Dragging Ayesha Curry Is Not Okay

By: Tasnin Khan



Still Shot Credit: facebook.com/RedTableTalk


Disclaimer: This piece is not meant to cover “the latest gossip” but to point a finger to a greater issue at hand-- the contradiction between our encouragement of Mental Health discussions and wellness vs. the ways that we treat each other and celebrities through social media.


We live in a world fueled more than ever by drama and noise. It’s become too common to unleash a fury of opinions (unwarranted or not) because social media gives everyone a platform and access to “the tea.” People love to poke fun at the expense of others, talk smack for days about people they claim to dislike, and get into full blown Twitter wars and cyber conflicts with people they don’t even know while hiding behind an Avatar. The truth is, Cancel Culture, and saying what you think before you can even process it yourself, has really opened up the way to a new norm of bullying to varying degrees, and it is really not okay.

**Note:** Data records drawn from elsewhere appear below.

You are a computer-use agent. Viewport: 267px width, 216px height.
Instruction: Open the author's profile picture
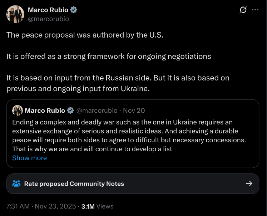15,14
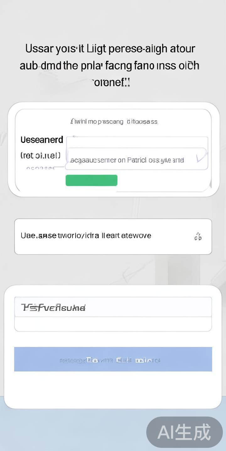Click blank white space below the blue button
The image size is (226, 451).
[x=113, y=390]
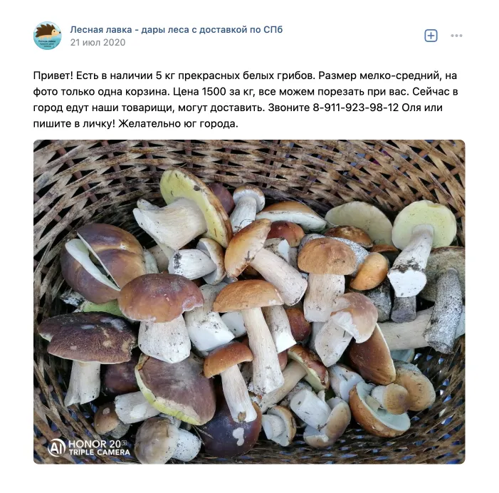Click the hedgehog avatar of Лесная лавка
Image resolution: width=499 pixels, height=493 pixels.
click(48, 36)
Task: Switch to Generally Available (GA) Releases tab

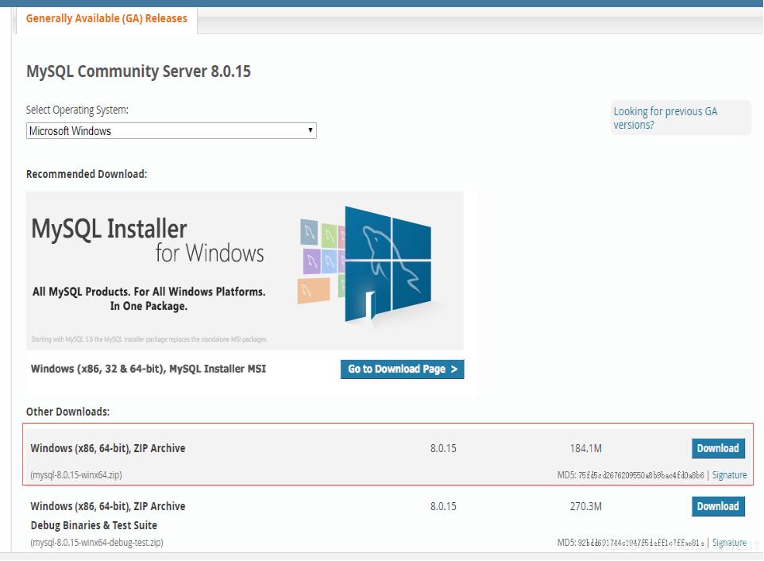Action: pyautogui.click(x=106, y=18)
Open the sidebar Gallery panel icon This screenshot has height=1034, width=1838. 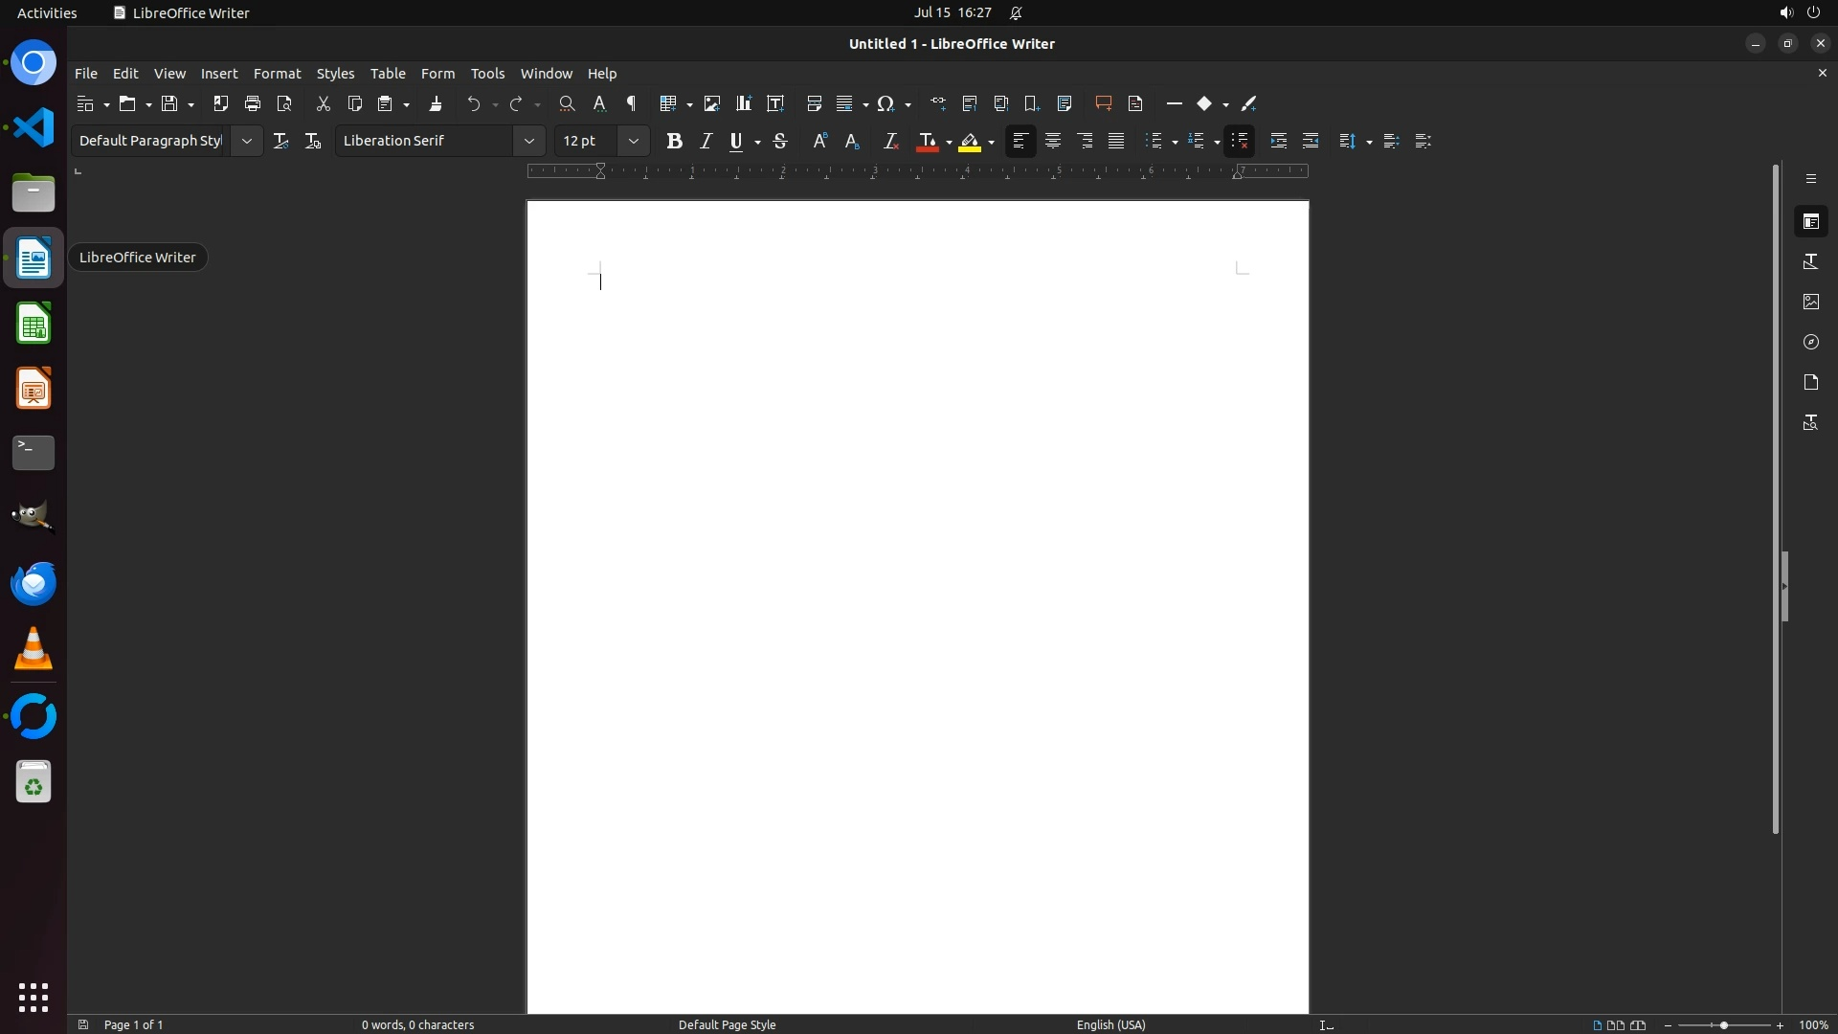(x=1810, y=302)
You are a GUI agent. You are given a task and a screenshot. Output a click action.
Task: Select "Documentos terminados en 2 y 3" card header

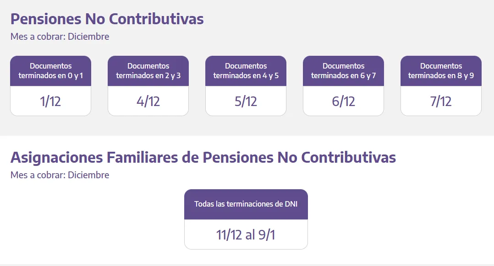(x=148, y=71)
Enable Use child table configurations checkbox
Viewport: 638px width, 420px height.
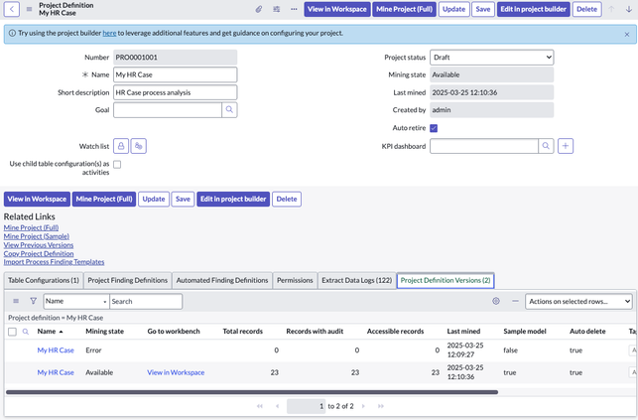117,164
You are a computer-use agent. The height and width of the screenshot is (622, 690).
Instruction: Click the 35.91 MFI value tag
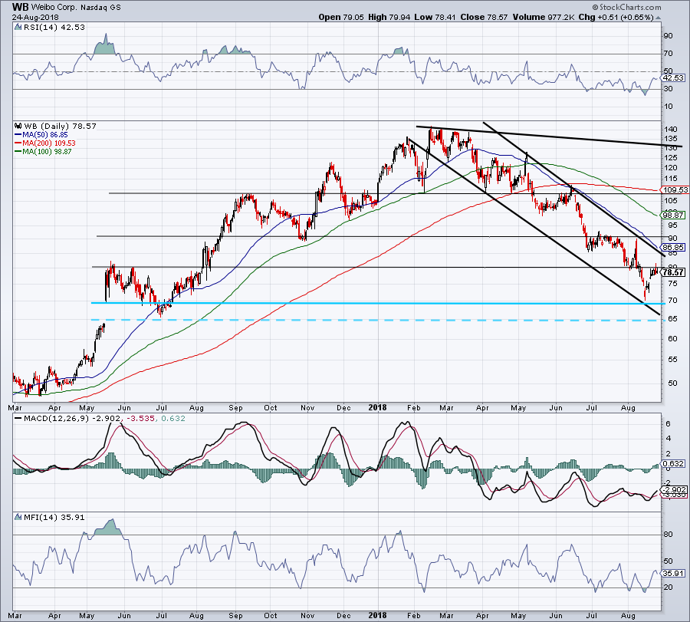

As you may have seen or heard, Ayesha Curry went on Jada Pinkett Smith’s Red Table Talk alongside the other queens of the Curry family - her mother-in-law and two sister-in-laws, Sydel and Callie. As with many other Red Table Talks, the women were very vulnerable and spoke their truths. They spoke about the challenges of marriage, dealing with anxiety, and being with a partner who is in the spotlight, and on whom many prey. Ayesha Curry opened up and shared how it can be difficult to be with someone when there are people around her husband, Steph Curry, who have no boundaries nor the best of intentions. Her personal space has been violated on occasion - like when a woman intruded into her car for an autograph as she breastfed her child; and her marriage has been disregarded and disrespected by women who throw themselves at her husband, hoping to sabotage what they have.


Famous or not, this would have its impact on many of people. Yet, for some reason when Ayesha Curry shared that it can be hard to be with a partner where this is a normal occurrence and feel as though she doesn’t get as much male attention in the last 10 years, it was a problem. She is a woman, a mother of three, a partner to someone who is always in the spotlight in a very public way - she had the courage to speak her truth and be vulnerable. But of course, the internet was quick to poke fun of and bully her with comments, dragging her for “wanting male groupies,” calling her insecure, saying that she should just be happy and “enjoy Steph’s paycheck,” commenting about her attractiveness, and even comparing her to others like Megan the Stallion while implying that nobody is checking for her because she doesn’t dress a certain way.



Still Shot Credit: facebook.com/RedTableTalk


This is not okay. Just because they are a celebrity, far removed from you, or because you don’t agree with somebody’s perspective does not give you the right to bully somebody or spam them with negativity. We live in a time where Mental Health is more of an open topic, but let’s be more aware in transforming the discourse into proactive action. It really blows my mind that some people preach about wellness, being kind, mental health while thinking it’s okay to talk crazy and disrespect another person just because you can’t see their point of view or because you don’t agree with them.


I am sure that it took a lot for Ayesha Curry to speak her mind and be honest about something she struggles with at times on a public platform, on a segment viewed by many. If we want to talk about mental health and caring for ourselves, let’s ensure that we are making our world a safe space to be vulnerable and to confide in one another. And if you don’t like something that someone is saying about their own life and their own struggle, please just keep on scrolling next time and leave the status post, hating comment, and unwarranted opinion out of it. If we see people around us partaking in this kind of behavior, please let’s say something in a proactive way and make the way for more healthy social media usage.